## Work request
Repeat the data exactly, with every line included.

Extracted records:
——
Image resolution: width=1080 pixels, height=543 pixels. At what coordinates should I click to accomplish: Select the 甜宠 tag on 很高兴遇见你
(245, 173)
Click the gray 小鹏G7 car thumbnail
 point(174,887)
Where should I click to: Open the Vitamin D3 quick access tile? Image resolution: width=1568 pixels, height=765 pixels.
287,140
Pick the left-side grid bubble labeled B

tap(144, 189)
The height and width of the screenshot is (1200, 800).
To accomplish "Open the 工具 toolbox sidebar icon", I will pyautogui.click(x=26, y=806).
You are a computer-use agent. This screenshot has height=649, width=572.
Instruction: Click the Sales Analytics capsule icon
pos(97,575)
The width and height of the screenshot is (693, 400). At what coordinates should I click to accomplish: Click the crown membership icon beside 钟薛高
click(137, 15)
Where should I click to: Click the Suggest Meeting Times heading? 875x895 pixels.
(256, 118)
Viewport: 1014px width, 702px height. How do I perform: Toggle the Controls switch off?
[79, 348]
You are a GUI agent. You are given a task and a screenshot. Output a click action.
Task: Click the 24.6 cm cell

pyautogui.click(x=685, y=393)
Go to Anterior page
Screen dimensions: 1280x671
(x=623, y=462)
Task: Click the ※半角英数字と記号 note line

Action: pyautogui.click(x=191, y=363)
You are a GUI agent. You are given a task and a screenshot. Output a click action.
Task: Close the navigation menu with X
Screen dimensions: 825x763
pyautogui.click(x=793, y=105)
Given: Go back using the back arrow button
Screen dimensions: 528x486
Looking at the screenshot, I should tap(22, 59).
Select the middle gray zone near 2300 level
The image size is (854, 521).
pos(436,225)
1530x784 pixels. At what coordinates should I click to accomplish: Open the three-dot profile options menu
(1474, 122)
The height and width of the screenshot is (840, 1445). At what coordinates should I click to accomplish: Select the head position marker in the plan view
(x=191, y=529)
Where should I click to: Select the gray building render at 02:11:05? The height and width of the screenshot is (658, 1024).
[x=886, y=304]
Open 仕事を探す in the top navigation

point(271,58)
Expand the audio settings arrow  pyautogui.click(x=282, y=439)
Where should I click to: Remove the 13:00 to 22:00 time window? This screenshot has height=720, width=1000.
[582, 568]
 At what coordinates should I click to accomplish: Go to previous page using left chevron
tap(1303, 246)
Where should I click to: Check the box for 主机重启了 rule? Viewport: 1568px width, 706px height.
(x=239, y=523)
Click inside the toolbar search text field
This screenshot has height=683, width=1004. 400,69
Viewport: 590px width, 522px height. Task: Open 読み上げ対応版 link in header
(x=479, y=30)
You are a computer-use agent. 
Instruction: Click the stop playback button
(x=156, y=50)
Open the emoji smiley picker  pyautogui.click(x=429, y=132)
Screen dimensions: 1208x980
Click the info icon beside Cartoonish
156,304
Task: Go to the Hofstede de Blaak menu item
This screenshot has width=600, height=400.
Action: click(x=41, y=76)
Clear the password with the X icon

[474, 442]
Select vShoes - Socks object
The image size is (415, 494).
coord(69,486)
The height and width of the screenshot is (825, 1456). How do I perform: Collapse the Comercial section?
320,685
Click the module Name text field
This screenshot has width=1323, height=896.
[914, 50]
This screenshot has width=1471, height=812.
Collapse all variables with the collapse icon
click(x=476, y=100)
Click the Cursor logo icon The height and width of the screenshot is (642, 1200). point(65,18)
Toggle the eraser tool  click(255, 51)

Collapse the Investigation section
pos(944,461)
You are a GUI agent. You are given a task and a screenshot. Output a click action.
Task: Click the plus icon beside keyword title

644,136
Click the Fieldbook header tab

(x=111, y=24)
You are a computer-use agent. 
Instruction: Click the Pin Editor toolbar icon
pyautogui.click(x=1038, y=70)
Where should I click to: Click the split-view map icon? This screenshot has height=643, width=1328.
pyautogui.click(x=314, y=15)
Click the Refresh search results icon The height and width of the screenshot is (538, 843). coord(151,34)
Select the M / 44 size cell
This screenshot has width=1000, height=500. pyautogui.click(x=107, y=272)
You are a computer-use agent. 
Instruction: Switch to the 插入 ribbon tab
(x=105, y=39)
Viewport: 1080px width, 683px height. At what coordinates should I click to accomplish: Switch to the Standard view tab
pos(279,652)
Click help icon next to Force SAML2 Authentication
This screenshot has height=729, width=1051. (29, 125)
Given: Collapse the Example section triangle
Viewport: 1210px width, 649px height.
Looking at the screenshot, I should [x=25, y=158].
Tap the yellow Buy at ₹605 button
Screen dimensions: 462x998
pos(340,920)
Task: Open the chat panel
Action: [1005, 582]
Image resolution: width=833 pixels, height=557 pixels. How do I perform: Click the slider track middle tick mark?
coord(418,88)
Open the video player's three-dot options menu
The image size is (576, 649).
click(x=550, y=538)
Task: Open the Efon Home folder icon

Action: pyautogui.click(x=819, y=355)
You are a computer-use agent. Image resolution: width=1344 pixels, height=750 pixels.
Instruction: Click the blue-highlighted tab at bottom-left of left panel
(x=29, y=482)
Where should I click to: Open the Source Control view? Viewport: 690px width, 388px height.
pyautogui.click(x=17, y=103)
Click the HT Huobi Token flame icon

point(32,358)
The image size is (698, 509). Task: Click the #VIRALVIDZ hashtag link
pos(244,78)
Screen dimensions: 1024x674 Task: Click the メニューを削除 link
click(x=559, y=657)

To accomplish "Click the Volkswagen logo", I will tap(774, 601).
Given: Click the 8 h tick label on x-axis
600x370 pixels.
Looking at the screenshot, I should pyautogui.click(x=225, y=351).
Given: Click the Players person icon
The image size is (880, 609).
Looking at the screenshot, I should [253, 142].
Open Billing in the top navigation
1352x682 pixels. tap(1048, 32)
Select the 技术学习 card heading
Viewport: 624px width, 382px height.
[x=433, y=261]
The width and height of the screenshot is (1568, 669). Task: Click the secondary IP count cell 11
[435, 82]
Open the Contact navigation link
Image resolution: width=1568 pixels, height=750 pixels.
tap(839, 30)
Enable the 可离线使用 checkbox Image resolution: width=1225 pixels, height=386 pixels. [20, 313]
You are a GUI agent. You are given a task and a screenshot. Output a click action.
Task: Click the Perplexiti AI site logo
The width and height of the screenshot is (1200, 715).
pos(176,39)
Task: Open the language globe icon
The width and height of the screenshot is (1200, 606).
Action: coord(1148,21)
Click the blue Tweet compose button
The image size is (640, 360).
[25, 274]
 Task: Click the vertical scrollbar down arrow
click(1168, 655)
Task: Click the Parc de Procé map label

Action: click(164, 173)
——
## Solution for this problem
Image resolution: width=1080 pixels, height=543 pixels. At what coordinates should I click to accomplish: Select the 甜宠 tag on 很高兴遇见你
(245, 173)
Click the gray 小鹏G7 car thumbnail
 point(174,887)
Where should I click to: Open the Vitamin D3 quick access tile? Image resolution: width=1568 pixels, height=765 pixels.
287,140
Pick the left-side grid bubble labeled B

tap(144, 189)
The height and width of the screenshot is (1200, 800).
To accomplish "Open the 工具 toolbox sidebar icon", I will pyautogui.click(x=26, y=806).
You are a computer-use agent. This screenshot has height=649, width=572.
Instruction: Click the Sales Analytics capsule icon
pos(97,575)
The width and height of the screenshot is (693, 400). At what coordinates should I click to accomplish: Click the crown membership icon beside 钟薛高
click(137, 15)
Where should I click to: Click the Suggest Meeting Times heading? 875x895 pixels.
(256, 118)
Viewport: 1014px width, 702px height. How do I perform: Toggle the Controls switch off?
[79, 348]
You are a GUI agent. You are given a task and a screenshot. Output a click action.
Task: Click the 24.6 cm cell

pyautogui.click(x=685, y=393)
Go to Anterior page
Screen dimensions: 1280x671
(x=623, y=462)
Task: Click the ※半角英数字と記号 note line

Action: pyautogui.click(x=191, y=363)
You are a GUI agent. You are given a task and a screenshot. Output a click action.
Task: Close the navigation menu with X
Screen dimensions: 825x763
pyautogui.click(x=793, y=105)
Given: Go back using the back arrow button
Screen dimensions: 528x486
Looking at the screenshot, I should tap(22, 59).
Select the middle gray zone near 2300 level
The image size is (854, 521).
pos(436,225)
1530x784 pixels. At what coordinates should I click to accomplish: Open the three-dot profile options menu
(1474, 122)
The height and width of the screenshot is (840, 1445). At what coordinates should I click to accomplish: Select the head position marker in the plan view
(x=191, y=529)
Where should I click to: Select the gray building render at 02:11:05? The height and width of the screenshot is (658, 1024).
[x=886, y=304]
Open 仕事を探す in the top navigation

point(271,58)
Expand the audio settings arrow  pyautogui.click(x=282, y=439)
Where should I click to: Remove the 13:00 to 22:00 time window? This screenshot has height=720, width=1000.
[582, 568]
 At what coordinates should I click to accomplish: Go to previous page using left chevron
tap(1303, 246)
Where should I click to: Check the box for 主机重启了 rule? Viewport: 1568px width, 706px height.
(x=239, y=523)
Click inside the toolbar search text field
This screenshot has height=683, width=1004. 400,69
Viewport: 590px width, 522px height. Task: Open 読み上げ対応版 link in header
(x=479, y=30)
You are a computer-use agent. 
Instruction: Click the stop playback button
(x=156, y=50)
Open the emoji smiley picker  pyautogui.click(x=429, y=132)
Screen dimensions: 1208x980
Click the info icon beside Cartoonish
156,304
Task: Go to the Hofstede de Blaak menu item
This screenshot has width=600, height=400.
Action: click(x=41, y=76)
Clear the password with the X icon

[474, 442]
Select vShoes - Socks object
The image size is (415, 494).
coord(69,486)
The height and width of the screenshot is (825, 1456). How do I perform: Collapse the Comercial section?
320,685
Click the module Name text field
This screenshot has width=1323, height=896.
[914, 50]
This screenshot has width=1471, height=812.
Collapse all variables with the collapse icon
click(x=476, y=100)
Click the Cursor logo icon The height and width of the screenshot is (642, 1200). point(65,18)
Toggle the eraser tool  click(255, 51)

Collapse the Investigation section
pos(944,461)
You are a GUI agent. You are given a task and a screenshot. Output a click action.
Task: Click the plus icon beside keyword title

644,136
Click the Fieldbook header tab

(x=111, y=24)
You are a computer-use agent. 
Instruction: Click the Pin Editor toolbar icon
pyautogui.click(x=1038, y=70)
Where should I click to: Click the split-view map icon? This screenshot has height=643, width=1328.
pyautogui.click(x=314, y=15)
Click the Refresh search results icon The height and width of the screenshot is (538, 843). coord(151,34)
Select the M / 44 size cell
This screenshot has width=1000, height=500. pyautogui.click(x=107, y=272)
You are a computer-use agent. 
Instruction: Switch to the 插入 ribbon tab
(x=105, y=39)
Viewport: 1080px width, 683px height. At what coordinates should I click to accomplish: Switch to the Standard view tab
pos(279,652)
Click help icon next to Force SAML2 Authentication
This screenshot has height=729, width=1051. (29, 125)
Given: Collapse the Example section triangle
Viewport: 1210px width, 649px height.
Looking at the screenshot, I should [x=25, y=158].
Tap the yellow Buy at ₹605 button
Screen dimensions: 462x998
pos(340,920)
Task: Open the chat panel
Action: [1005, 582]
Image resolution: width=833 pixels, height=557 pixels. How do I perform: Click the slider track middle tick mark?
coord(418,88)
Open the video player's three-dot options menu
The image size is (576, 649).
click(x=550, y=538)
Task: Open the Efon Home folder icon

Action: pyautogui.click(x=819, y=355)
You are a computer-use agent. Image resolution: width=1344 pixels, height=750 pixels.
Instruction: Click the blue-highlighted tab at bottom-left of left panel
(x=29, y=482)
Where should I click to: Open the Source Control view? Viewport: 690px width, 388px height.
pyautogui.click(x=17, y=103)
Click the HT Huobi Token flame icon

point(32,358)
The image size is (698, 509). Task: Click the #VIRALVIDZ hashtag link
pos(244,78)
Screen dimensions: 1024x674 Task: Click the メニューを削除 link
click(x=559, y=657)

To accomplish "Click the Volkswagen logo", I will tap(774, 601).
Given: Click the 8 h tick label on x-axis
600x370 pixels.
Looking at the screenshot, I should pyautogui.click(x=225, y=351).
Given: Click the Players person icon
The image size is (880, 609).
Looking at the screenshot, I should [253, 142].
Open Billing in the top navigation
1352x682 pixels. tap(1048, 32)
Select the 技术学习 card heading
Viewport: 624px width, 382px height.
[x=433, y=261]
The width and height of the screenshot is (1568, 669). Task: Click the secondary IP count cell 11
[435, 82]
Open the Contact navigation link
Image resolution: width=1568 pixels, height=750 pixels.
tap(839, 30)
Enable the 可离线使用 checkbox Image resolution: width=1225 pixels, height=386 pixels. [20, 313]
You are a GUI agent. You are given a task and a screenshot. Output a click action.
Task: Click the Perplexiti AI site logo
The width and height of the screenshot is (1200, 715).
pos(176,39)
Task: Open the language globe icon
The width and height of the screenshot is (1200, 606).
Action: coord(1148,21)
Click the blue Tweet compose button
The image size is (640, 360).
[25, 274]
 Task: Click the vertical scrollbar down arrow
click(1168, 655)
Task: Click the Parc de Procé map label

Action: click(164, 173)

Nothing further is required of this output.